- **REQUIREMENTS**: Retype the following data line for line, preserving every character.

##### TASK INPUT

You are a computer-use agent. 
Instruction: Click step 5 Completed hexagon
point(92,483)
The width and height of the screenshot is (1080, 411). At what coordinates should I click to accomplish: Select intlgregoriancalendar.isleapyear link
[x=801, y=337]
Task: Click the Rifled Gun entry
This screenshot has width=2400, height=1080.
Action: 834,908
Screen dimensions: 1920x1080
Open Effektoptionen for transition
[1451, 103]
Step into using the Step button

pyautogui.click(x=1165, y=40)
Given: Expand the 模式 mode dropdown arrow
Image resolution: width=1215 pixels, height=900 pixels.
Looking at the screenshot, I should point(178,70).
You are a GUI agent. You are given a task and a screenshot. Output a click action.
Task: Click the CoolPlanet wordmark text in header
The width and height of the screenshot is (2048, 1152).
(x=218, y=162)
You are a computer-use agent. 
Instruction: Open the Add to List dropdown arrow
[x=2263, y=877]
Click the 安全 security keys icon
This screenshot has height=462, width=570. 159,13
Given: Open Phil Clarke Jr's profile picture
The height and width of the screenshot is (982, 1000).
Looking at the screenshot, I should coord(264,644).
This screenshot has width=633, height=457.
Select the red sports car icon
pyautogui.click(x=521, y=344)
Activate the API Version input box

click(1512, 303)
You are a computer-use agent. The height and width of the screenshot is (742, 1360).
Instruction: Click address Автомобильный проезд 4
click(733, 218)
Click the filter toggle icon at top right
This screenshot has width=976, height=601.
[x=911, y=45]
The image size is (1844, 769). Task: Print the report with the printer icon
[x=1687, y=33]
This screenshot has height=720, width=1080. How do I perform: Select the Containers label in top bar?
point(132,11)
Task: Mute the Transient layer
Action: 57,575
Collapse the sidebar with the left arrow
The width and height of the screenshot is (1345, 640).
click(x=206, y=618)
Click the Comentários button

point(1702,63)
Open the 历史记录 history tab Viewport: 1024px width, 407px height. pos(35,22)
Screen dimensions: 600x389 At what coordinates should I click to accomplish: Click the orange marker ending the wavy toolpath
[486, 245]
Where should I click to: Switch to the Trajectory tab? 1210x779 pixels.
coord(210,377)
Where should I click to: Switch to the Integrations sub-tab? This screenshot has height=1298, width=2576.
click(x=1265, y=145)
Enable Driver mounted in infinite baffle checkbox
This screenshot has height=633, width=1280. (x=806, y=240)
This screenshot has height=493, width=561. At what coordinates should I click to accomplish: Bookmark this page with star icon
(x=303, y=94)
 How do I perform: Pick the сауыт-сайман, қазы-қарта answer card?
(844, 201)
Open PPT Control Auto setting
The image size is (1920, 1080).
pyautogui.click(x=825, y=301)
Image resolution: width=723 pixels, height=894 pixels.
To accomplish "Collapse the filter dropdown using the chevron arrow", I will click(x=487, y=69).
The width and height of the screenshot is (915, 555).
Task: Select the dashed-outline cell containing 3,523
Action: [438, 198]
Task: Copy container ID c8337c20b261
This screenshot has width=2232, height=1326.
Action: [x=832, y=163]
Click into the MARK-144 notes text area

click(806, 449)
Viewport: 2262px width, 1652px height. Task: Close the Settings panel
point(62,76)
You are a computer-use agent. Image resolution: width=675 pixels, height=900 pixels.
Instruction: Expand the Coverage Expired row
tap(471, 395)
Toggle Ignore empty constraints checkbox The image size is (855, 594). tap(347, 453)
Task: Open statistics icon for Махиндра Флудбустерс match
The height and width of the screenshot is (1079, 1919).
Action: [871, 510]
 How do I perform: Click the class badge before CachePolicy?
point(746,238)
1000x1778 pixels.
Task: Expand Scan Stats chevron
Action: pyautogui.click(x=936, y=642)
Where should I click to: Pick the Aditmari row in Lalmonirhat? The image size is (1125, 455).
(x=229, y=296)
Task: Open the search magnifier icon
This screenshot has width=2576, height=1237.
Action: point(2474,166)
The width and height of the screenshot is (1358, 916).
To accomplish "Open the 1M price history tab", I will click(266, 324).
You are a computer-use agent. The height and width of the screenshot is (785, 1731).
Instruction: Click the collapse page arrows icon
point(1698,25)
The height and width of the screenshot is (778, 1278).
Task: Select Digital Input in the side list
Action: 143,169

##########

- **ANSWER TO THE EXERCISE**:
You are a computer-use agent. 
Instruction: Click step 5 Completed hexagon
point(92,483)
The width and height of the screenshot is (1080, 411). At what coordinates should I click to accomplish: Select intlgregoriancalendar.isleapyear link
[x=801, y=337]
Task: Click the Rifled Gun entry
This screenshot has width=2400, height=1080.
Action: 834,908
Screen dimensions: 1920x1080
Open Effektoptionen for transition
[1451, 103]
Step into using the Step button

pyautogui.click(x=1165, y=40)
Given: Expand the 模式 mode dropdown arrow
Image resolution: width=1215 pixels, height=900 pixels.
Looking at the screenshot, I should point(178,70).
You are a GUI agent. You are given a task and a screenshot. Output a click action.
Task: Click the CoolPlanet wordmark text in header
The width and height of the screenshot is (2048, 1152).
(x=218, y=162)
You are a computer-use agent. 
Instruction: Open the Add to List dropdown arrow
[x=2263, y=877]
Click the 安全 security keys icon
This screenshot has height=462, width=570. 159,13
Given: Open Phil Clarke Jr's profile picture
The height and width of the screenshot is (982, 1000).
Looking at the screenshot, I should coord(264,644).
This screenshot has width=633, height=457.
Select the red sports car icon
pyautogui.click(x=521, y=344)
Activate the API Version input box

click(1512, 303)
You are a computer-use agent. The height and width of the screenshot is (742, 1360).
Instruction: Click address Автомобильный проезд 4
click(733, 218)
Click the filter toggle icon at top right
This screenshot has width=976, height=601.
[x=911, y=45]
The image size is (1844, 769). Task: Print the report with the printer icon
[x=1687, y=33]
This screenshot has height=720, width=1080. How do I perform: Select the Containers label in top bar?
point(132,11)
Task: Mute the Transient layer
Action: 57,575
Collapse the sidebar with the left arrow
The width and height of the screenshot is (1345, 640).
click(x=206, y=618)
Click the Comentários button

point(1702,63)
Open the 历史记录 history tab Viewport: 1024px width, 407px height. pos(35,22)
Screen dimensions: 600x389 At what coordinates should I click to accomplish: Click the orange marker ending the wavy toolpath
[486, 245]
Where should I click to: Switch to the Trajectory tab? 1210x779 pixels.
coord(210,377)
Where should I click to: Switch to the Integrations sub-tab? This screenshot has height=1298, width=2576.
click(x=1265, y=145)
Enable Driver mounted in infinite baffle checkbox
This screenshot has height=633, width=1280. (x=806, y=240)
This screenshot has height=493, width=561. At what coordinates should I click to accomplish: Bookmark this page with star icon
(x=303, y=94)
 How do I perform: Pick the сауыт-сайман, қазы-қарта answer card?
(844, 201)
Open PPT Control Auto setting
The image size is (1920, 1080).
pyautogui.click(x=825, y=301)
Image resolution: width=723 pixels, height=894 pixels.
To accomplish "Collapse the filter dropdown using the chevron arrow", I will click(x=487, y=69).
The width and height of the screenshot is (915, 555).
Task: Select the dashed-outline cell containing 3,523
Action: [438, 198]
Task: Copy container ID c8337c20b261
This screenshot has width=2232, height=1326.
Action: [x=832, y=163]
Click into the MARK-144 notes text area

click(806, 449)
Viewport: 2262px width, 1652px height. Task: Close the Settings panel
point(62,76)
You are a computer-use agent. Image resolution: width=675 pixels, height=900 pixels.
Instruction: Expand the Coverage Expired row
tap(471, 395)
Toggle Ignore empty constraints checkbox The image size is (855, 594). tap(347, 453)
Task: Open statistics icon for Махиндра Флудбустерс match
The height and width of the screenshot is (1079, 1919).
Action: [871, 510]
 How do I perform: Click the class badge before CachePolicy?
point(746,238)
1000x1778 pixels.
Task: Expand Scan Stats chevron
Action: pyautogui.click(x=936, y=642)
Where should I click to: Pick the Aditmari row in Lalmonirhat? The image size is (1125, 455).
(x=229, y=296)
Task: Open the search magnifier icon
This screenshot has width=2576, height=1237.
Action: point(2474,166)
The width and height of the screenshot is (1358, 916).
To accomplish "Open the 1M price history tab", I will click(266, 324).
You are a computer-use agent. The height and width of the screenshot is (785, 1731).
Instruction: Click the collapse page arrows icon
point(1698,25)
The height and width of the screenshot is (778, 1278).
Task: Select Digital Input in the side list
Action: 143,169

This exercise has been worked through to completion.